**DOCUMENT EXCERPT:**
"""
Buried in the G20 leaders’ summit declaration’s fuzzy language of “shared prosperity” and “leaving no-one behind” is insight into one of the most beguiling ideological battles of our time — inequality. Thankfully, the declaration stopped short of a global endorsement of the Joseph Stiglitz school of inequality economics.
If you read the accompanying Stiglitz-chaired “Report on Global Inequality”, a sweeping, moralising, empirically shaky document warning of a worldwide “inequality emergency”, and then read the declaration, you can feel the sherpas taking a large red pen to the bolder bits.
The G20’s newly minted Extraordinary Committee of Independent Experts on Global Inequality, led by Stiglitz and an ensemble of fellow moral economists, has declared that “83% of countries, representing 90% of humanity, suffer high inequality”. Powerful framing. Seductive even. Only problem is it’s not true.
Like so many grand pronouncements issued under the banner of global concern, this report is not really about inequality. It’s about power and who defines fairness, who polices wealth, and who gets to claim moral authority over economic life. And in this case the numbers have been massaged to fit the ideology.
The report’s central claim hinges on the World Bank’s Gini index: any country with a Gini above 0.4 is said to suffer “high inequality”. Using that metric, the report asserts that 83% of nations, covering 90% of the global population, cross that threshold. But the World Bank’s own data shows that only about a quarter of countries and 22% of the world’s population exceed it.
In other words, the G20’s figures are inflated fourfold. How? By quietly switching datasets (income to wealth), stretching definitions and aggregating incomparable time periods, the statistical equivalent of mixing Celsius, Fahrenheit and Kelvin to prove the world is overheating.
It’s a dangerous narrative being embraced in Pretoria and written in Stiglitz’s new magnum opus, “The Origins of Inequality and Policies to Contain It”.
"""
**PROBLEMS TO WORK ON:**
(A) In the commentary on the G20 inequality report, copy out everything from "If you read" down to "the bolder bits.".
(B) Write the next part of the commentary on the G20 inequality report, picking up after its final sentence.

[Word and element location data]
"""
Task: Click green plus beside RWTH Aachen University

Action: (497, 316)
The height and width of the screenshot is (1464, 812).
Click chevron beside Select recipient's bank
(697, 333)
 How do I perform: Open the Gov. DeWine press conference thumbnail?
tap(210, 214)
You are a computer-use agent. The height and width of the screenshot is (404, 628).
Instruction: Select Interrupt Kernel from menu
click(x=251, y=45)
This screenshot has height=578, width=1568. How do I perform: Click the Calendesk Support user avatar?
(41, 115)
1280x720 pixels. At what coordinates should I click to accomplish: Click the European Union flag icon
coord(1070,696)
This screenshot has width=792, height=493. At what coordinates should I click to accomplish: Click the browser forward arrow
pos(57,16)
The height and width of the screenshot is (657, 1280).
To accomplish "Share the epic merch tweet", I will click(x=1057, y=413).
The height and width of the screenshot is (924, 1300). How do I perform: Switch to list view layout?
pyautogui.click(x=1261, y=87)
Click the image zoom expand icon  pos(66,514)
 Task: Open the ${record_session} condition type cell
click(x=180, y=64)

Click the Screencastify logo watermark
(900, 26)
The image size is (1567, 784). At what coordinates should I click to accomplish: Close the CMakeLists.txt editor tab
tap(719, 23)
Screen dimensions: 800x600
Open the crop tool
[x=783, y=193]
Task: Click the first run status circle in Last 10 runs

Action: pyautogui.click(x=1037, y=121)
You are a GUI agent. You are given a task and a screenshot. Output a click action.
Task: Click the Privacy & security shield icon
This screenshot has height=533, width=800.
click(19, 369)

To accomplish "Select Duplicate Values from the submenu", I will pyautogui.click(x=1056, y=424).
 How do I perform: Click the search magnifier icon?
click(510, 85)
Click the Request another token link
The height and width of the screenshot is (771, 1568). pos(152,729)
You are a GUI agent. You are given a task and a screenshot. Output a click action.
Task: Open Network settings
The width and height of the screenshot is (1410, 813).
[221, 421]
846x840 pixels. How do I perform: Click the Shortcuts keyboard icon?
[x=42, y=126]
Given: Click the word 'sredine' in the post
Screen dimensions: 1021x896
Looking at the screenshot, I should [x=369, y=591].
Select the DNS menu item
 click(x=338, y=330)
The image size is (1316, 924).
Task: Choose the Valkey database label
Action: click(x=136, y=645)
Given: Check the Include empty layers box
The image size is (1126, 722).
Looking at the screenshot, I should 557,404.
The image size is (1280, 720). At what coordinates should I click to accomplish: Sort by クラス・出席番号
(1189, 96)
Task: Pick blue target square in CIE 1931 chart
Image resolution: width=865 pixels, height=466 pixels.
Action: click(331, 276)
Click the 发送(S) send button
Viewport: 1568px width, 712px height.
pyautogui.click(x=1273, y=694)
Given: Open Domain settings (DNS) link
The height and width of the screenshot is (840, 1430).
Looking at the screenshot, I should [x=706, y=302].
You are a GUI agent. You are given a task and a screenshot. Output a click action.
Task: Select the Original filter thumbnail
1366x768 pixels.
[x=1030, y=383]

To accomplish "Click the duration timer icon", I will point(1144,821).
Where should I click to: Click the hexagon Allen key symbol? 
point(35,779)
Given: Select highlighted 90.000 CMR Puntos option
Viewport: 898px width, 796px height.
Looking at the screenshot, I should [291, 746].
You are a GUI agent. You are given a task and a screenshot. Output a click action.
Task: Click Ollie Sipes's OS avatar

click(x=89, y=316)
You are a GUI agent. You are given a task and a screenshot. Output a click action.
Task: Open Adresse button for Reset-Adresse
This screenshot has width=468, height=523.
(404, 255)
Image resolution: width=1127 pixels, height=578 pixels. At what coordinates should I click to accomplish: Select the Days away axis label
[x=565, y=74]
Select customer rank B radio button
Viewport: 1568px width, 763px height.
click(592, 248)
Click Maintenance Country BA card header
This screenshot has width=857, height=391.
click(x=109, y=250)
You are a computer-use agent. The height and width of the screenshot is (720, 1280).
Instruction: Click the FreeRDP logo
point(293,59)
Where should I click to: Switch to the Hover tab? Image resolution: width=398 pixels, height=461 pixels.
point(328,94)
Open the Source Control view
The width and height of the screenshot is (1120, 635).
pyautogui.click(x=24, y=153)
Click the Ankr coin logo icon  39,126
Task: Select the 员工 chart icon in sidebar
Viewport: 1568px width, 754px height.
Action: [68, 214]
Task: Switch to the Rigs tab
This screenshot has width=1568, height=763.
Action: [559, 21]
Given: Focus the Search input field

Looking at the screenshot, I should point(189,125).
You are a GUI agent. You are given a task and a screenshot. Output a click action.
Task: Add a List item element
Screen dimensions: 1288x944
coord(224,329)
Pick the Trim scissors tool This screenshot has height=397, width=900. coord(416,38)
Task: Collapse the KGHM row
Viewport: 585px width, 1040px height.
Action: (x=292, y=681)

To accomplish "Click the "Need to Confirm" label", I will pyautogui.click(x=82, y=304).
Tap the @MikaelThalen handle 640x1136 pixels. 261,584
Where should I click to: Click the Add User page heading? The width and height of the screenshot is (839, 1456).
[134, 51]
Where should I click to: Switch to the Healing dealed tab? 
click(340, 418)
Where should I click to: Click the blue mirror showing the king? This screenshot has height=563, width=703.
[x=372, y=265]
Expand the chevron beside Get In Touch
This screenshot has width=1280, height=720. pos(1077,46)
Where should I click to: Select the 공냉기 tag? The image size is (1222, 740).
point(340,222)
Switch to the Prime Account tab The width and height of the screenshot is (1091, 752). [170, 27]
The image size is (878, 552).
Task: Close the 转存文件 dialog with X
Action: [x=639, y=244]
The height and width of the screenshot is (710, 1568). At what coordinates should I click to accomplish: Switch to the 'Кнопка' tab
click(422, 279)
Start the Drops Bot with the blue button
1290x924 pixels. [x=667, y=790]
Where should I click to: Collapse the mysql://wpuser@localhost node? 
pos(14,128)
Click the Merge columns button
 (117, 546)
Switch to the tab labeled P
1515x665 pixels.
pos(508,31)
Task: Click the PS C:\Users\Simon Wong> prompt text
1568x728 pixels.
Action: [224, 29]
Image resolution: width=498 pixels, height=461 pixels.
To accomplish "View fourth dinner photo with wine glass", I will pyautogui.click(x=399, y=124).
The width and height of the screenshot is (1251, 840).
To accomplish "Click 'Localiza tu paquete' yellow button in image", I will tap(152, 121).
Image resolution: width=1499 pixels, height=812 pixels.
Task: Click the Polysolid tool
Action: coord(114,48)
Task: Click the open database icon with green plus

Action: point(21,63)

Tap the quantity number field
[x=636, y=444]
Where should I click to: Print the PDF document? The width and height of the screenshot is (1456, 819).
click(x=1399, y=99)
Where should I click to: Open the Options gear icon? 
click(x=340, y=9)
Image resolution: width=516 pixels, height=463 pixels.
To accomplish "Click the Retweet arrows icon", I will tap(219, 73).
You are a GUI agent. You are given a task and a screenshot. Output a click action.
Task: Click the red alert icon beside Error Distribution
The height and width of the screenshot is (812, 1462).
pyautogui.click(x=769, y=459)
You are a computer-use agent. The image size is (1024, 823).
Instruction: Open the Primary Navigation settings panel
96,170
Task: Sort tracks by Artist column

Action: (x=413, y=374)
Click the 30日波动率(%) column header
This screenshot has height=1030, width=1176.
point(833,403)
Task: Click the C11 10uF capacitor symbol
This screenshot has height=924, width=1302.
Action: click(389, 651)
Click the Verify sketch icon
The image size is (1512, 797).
"""
**THE REPLIES:**
(A)
If you read the accompanying Stiglitz-chaired “Report on Global Inequality”, a sweeping, moralising, empirically shaky document warning of a worldwide “inequality emergency”, and then read the declaration, you can feel the sherpas taking a large red pen to the bolder bits.

(B)
The LSE Review of Books notes that Stiglitz paints inequality as a policy accident, a consequence of “market failures” amplified by ideology and captured institutions. For Stiglitz inequality is always a design flaw, never a natural property of dynamic systems. The state is cast as the wise engineer and markets as the capricious villains.
But this worldview, however morally satisfying and intellectually sweeping it is to those who crave a more powerful state, becomes brittle the moment you leave the conference room and step into the world as it is. The central fallacy and Stiglitz’s most persistent error is confusing inequality with injustice.
Aristotle warned against precisely this confusion when he distinguished between distributive justice (rewards proportional to merit) and corrective justice (remedying harm). To punish inequality born of effort, innovation or risk-taking is not justice, it’s envy born out of a worldview that sees the wealthy as Scrooge McDuck swimming in a money pit. Not as the risk-taking entrepreneur creating jobs and societal good.
Friedrich Hayek, Stiglitz’s arch-neoliberal enemy, cautioned that the pursuit of “social justice” is often a euphemism for centralised control. Once you grant the state the mandate to equalise outcomes, you also grant it the power to decide whose outcomes count.
Even John Rawls, the philosopher most invoked by egalitarians, did not argue for flattening the distribution. His difference principle allows inequality if it benefits the least well-off. What the G20 Stiglitz report does is strip that nuance away.
One has the sense, reading the final G20 declaration, of people who understand that inequality is not a single problem but a shadow cast by many things: ambition, accident, inheritance, talent, misfortune, corruption, the long memory of nations. It is not easily separated from the world that gives rise to it.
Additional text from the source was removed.